### Görev a
KA.DER hakkındaki metne göre dernek hangi yılda kurulmuştur?

### Metin alıntısı
28 Kasım 2016 Pazartesi
KA.DER 'den Kaçamaz İnsan...
Herkese merhaba, yine yeniden bir web site değerlendirmesi yazısıyla ve tüm objektifliğimle karşınızdayım. Lakin meraklanmayın fazla uzatmayacağım.:))
Kadın Adayları Destekleme Derneği, KA.DER, bildiğimiz üzere kadınların ve erkeklerin her alanda eşit olarak temsil edilmelerini savunan 1997'de kurulmuş bir kadın örgütüdür. KA.DER, siyaset alanının toplumsal yaşam üzerindeki tayin edici özelliğini göz önünde bulundurarak, öncelikle siyasette eşit temsilin sağlanmasını ana hedef olarak belirlemiştir. Siyaset alanında sağlanacak eşit temsil, kadın erkek eşitliğinin her alanda gerçekleşmesini kolaylaştıracaktır. Çünkü eşitlik siyaset alanında gerçekleşirse toplumun diğer alanlarına da yansır.

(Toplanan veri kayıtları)

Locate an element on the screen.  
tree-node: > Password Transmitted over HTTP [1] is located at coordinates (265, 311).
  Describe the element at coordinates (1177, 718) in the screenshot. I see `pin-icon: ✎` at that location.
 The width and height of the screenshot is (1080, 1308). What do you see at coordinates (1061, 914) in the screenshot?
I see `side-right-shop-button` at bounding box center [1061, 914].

### Görev b
Listedeki tüm satırları, "coordinates" sözcüğü geçtiği her yerde "position" ile değiştirilmiş ve geri kalan her şey olduğu gibi korunmuş hâlde yeniden yazınız.

### Beklenen yanıt a
1997 yılında kurulmuştur.

### Beklenen yanıt b
Locate an element on the screen.  
tree-node: > Password Transmitted over HTTP [1] is located at position (265, 311).
  Describe the element at position (1177, 718) in the screenshot. I see `pin-icon: ✎` at that location.
 The width and height of the screenshot is (1080, 1308). What do you see at position (1061, 914) in the screenshot?
I see `side-right-shop-button` at bounding box center [1061, 914].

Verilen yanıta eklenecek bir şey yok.